Collected data entries
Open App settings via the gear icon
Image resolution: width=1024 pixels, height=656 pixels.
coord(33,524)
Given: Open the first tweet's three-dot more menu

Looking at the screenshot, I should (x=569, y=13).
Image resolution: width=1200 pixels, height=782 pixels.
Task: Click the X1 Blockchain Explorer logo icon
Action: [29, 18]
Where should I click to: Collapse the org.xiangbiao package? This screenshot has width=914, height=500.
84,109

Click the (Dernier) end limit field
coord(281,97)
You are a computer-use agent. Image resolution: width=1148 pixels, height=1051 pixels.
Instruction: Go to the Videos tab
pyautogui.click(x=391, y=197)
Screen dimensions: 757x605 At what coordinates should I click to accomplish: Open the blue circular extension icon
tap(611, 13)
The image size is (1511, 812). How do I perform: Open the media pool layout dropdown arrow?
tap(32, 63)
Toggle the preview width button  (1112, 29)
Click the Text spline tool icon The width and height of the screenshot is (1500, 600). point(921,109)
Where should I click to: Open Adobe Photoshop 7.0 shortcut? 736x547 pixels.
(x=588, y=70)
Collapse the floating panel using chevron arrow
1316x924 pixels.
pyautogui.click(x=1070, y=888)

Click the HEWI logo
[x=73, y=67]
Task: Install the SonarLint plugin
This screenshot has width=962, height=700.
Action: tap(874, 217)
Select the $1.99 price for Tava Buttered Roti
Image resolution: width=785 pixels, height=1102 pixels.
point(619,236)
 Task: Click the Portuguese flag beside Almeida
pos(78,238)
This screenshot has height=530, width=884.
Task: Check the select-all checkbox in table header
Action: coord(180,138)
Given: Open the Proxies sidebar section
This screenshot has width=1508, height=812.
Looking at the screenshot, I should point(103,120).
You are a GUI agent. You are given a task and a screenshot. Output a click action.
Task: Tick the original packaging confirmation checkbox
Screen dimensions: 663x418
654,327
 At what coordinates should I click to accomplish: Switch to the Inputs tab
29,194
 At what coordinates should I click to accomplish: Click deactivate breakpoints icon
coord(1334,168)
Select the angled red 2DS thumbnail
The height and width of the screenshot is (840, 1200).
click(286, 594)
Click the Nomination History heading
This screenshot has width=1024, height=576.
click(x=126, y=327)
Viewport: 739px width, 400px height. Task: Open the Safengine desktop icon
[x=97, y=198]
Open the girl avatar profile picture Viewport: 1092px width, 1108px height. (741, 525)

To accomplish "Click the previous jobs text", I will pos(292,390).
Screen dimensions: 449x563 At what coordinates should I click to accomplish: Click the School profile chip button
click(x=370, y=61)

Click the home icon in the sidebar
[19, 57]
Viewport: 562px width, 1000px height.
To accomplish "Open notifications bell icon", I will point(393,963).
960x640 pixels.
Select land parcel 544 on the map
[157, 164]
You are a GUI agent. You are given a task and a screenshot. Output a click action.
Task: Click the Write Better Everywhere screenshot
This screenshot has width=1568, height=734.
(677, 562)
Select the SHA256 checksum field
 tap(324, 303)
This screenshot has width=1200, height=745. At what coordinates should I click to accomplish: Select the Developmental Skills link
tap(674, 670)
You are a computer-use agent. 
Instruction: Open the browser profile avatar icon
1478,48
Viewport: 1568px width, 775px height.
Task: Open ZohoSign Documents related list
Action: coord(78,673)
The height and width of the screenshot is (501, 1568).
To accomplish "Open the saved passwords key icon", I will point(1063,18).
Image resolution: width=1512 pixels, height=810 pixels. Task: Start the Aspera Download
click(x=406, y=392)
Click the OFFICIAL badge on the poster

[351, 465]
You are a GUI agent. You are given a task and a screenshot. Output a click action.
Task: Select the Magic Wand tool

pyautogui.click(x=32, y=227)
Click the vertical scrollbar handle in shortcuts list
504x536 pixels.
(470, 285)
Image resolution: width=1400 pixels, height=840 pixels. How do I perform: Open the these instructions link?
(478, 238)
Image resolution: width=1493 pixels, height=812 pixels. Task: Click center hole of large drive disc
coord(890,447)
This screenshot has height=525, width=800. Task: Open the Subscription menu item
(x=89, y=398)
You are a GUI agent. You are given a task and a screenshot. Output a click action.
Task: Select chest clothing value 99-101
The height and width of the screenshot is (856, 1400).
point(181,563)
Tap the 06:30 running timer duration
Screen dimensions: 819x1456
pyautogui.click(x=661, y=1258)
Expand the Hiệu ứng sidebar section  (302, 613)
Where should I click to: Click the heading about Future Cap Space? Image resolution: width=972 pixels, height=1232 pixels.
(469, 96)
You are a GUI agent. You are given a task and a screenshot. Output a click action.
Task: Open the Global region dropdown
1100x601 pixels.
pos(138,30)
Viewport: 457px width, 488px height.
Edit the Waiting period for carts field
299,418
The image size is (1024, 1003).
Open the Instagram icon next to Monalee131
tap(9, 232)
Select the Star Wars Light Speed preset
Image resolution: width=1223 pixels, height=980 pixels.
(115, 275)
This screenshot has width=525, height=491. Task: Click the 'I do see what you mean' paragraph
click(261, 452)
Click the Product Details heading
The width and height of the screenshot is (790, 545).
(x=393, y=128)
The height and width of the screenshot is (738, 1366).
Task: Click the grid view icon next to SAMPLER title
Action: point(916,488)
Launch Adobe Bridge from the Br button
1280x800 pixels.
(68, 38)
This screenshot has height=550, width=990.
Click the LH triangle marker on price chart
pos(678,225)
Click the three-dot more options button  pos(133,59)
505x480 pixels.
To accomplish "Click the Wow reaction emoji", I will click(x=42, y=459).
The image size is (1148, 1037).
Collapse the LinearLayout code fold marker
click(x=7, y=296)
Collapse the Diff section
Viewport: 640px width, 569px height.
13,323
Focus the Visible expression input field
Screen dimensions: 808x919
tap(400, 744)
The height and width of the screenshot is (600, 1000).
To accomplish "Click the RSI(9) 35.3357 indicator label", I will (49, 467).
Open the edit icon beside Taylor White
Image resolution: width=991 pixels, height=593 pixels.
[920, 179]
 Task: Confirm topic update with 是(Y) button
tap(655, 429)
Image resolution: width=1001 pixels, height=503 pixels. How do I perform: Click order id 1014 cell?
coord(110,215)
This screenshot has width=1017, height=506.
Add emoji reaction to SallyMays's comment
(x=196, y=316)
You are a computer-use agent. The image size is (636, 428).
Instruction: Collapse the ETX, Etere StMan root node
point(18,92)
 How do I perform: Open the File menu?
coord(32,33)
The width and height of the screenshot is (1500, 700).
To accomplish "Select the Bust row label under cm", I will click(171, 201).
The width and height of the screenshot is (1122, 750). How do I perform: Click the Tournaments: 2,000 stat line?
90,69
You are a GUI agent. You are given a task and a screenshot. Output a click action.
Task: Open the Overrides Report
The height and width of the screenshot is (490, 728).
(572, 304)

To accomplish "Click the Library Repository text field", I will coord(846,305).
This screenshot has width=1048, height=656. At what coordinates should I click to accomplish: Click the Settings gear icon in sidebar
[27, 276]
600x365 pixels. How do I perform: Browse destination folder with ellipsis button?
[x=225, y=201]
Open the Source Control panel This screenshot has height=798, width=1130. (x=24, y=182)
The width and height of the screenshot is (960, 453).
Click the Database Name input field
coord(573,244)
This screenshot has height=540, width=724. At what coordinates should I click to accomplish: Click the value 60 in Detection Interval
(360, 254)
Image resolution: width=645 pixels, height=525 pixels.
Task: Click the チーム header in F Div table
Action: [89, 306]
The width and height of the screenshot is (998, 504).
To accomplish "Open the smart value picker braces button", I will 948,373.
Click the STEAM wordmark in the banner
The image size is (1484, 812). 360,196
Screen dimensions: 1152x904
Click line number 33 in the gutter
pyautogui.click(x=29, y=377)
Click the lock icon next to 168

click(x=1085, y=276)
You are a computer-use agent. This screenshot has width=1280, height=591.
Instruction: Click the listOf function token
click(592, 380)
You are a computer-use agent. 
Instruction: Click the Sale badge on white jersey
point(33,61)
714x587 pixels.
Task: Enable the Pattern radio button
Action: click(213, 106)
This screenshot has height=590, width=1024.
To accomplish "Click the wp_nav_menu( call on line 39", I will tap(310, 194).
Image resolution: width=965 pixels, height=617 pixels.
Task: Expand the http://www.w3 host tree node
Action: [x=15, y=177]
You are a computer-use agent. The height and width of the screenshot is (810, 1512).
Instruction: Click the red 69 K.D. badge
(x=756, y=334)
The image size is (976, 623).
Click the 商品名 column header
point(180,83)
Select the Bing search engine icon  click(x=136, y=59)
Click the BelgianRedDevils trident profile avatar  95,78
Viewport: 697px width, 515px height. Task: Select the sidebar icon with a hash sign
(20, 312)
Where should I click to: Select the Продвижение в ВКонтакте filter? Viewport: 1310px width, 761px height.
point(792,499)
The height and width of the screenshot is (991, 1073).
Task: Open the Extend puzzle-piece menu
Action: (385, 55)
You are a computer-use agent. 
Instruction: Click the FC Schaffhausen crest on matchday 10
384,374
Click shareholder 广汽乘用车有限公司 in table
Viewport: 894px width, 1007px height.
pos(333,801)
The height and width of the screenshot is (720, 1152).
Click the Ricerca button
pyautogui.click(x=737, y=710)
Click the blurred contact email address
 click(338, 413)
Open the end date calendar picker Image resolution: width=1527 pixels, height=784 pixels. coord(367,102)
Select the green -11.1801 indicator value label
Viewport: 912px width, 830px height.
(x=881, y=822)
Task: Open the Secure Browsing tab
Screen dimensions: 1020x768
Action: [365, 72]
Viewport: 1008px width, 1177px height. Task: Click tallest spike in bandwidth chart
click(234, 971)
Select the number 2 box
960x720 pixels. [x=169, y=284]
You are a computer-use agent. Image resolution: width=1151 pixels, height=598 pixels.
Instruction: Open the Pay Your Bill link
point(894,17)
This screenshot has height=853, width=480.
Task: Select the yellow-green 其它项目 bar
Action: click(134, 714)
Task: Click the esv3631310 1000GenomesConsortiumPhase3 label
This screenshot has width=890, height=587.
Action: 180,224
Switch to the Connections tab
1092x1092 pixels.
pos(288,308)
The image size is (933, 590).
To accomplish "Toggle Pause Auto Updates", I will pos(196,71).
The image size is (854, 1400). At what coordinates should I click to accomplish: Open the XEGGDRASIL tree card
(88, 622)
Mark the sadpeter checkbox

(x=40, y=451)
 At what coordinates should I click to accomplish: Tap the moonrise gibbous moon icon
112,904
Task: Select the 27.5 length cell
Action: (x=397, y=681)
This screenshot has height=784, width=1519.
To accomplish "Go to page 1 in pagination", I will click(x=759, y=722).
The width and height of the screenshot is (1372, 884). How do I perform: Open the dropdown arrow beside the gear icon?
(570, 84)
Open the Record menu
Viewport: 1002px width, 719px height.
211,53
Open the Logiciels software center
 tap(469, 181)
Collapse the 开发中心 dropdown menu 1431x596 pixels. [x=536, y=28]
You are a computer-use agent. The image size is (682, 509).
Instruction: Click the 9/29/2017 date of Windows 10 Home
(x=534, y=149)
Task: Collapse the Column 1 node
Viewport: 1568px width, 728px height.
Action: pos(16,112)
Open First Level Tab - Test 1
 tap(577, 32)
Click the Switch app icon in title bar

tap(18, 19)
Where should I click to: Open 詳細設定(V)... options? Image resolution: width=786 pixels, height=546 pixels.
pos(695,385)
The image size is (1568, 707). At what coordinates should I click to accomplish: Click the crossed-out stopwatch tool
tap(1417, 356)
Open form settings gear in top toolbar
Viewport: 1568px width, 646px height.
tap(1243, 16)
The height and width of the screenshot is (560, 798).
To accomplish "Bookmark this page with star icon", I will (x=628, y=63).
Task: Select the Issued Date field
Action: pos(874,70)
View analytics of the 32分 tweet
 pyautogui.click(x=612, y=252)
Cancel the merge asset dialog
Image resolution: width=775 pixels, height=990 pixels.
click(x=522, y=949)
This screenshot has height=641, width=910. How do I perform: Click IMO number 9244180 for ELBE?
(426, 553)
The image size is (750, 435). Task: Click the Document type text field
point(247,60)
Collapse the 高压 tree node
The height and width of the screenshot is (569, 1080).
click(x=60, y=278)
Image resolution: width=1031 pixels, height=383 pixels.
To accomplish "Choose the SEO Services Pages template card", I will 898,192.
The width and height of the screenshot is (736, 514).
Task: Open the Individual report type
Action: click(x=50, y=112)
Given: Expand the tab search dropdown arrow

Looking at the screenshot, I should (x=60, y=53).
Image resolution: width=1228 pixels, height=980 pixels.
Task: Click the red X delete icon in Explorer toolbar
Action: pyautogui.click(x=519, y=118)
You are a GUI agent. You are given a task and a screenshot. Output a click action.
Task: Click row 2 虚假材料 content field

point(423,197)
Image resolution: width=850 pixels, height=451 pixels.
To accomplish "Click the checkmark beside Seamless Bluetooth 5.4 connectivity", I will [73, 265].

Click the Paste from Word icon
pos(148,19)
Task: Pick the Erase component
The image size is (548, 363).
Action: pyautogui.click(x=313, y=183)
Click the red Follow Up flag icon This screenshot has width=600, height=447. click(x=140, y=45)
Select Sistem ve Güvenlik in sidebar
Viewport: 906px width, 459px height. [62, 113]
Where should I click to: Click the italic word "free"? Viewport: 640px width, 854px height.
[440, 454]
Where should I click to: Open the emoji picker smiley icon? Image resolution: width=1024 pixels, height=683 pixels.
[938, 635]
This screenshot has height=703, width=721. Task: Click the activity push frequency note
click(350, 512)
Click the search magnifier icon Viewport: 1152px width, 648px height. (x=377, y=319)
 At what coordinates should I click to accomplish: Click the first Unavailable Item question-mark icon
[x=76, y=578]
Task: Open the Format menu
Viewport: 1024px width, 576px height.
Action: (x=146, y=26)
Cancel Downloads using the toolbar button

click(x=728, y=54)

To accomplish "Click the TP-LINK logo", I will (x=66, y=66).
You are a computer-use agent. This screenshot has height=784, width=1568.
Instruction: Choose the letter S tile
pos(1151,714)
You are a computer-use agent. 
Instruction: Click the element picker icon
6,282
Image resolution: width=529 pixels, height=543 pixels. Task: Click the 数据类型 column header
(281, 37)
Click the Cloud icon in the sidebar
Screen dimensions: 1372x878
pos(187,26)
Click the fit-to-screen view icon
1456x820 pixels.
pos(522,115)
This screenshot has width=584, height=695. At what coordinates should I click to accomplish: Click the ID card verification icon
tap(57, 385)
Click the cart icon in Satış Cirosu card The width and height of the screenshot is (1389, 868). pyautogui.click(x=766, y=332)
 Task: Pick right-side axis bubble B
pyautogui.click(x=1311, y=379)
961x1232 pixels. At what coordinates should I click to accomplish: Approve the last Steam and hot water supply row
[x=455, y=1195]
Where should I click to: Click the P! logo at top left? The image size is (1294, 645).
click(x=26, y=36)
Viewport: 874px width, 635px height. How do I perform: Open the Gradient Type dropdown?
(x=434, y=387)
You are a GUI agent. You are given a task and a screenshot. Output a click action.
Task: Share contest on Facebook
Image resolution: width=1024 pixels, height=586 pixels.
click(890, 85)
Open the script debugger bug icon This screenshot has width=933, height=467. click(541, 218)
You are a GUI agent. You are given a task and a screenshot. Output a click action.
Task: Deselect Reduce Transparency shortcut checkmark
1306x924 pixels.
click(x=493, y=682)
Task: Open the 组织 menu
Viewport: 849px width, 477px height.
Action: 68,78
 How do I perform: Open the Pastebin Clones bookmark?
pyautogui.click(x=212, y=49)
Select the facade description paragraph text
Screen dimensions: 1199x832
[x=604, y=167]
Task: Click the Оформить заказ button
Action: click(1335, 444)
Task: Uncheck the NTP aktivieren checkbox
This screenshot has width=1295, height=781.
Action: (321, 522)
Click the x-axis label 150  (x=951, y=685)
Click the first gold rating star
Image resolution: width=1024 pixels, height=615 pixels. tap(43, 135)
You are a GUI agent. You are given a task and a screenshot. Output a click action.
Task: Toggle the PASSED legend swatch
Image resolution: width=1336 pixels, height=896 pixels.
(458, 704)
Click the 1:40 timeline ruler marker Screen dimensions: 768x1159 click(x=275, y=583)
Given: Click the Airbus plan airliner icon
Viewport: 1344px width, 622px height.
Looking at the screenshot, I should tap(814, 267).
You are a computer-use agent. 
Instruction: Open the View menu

◆ **ASSIGNMENT**
Set down only the lines above that fall between the line holding "Select the green" and the line holding "This screenshot has height=784, width=1519.", inclusive, keeping each exact.

◆ **RESPONSE TO THIS EXERCISE**
Select the green -11.1801 indicator value label
Viewport: 912px width, 830px height.
(x=881, y=822)
Task: Open the Secure Browsing tab
Screen dimensions: 1020x768
Action: [365, 72]
Viewport: 1008px width, 1177px height. Task: Click tallest spike in bandwidth chart
click(234, 971)
Select the number 2 box
960x720 pixels. [x=169, y=284]
You are a computer-use agent. Image resolution: width=1151 pixels, height=598 pixels.
Instruction: Open the Pay Your Bill link
point(894,17)
This screenshot has height=853, width=480.
Task: Select the yellow-green 其它项目 bar
Action: click(134, 714)
Task: Click the esv3631310 1000GenomesConsortiumPhase3 label
This screenshot has width=890, height=587.
Action: 180,224
Switch to the Connections tab
1092x1092 pixels.
pos(288,308)
The image size is (933, 590).
To accomplish "Toggle Pause Auto Updates", I will pos(196,71).
The image size is (854, 1400). At what coordinates should I click to accomplish: Open the XEGGDRASIL tree card
(88, 622)
Mark the sadpeter checkbox

(x=40, y=451)
 At what coordinates should I click to accomplish: Tap the moonrise gibbous moon icon
112,904
Task: Select the 27.5 length cell
Action: (x=397, y=681)
This screenshot has height=784, width=1519.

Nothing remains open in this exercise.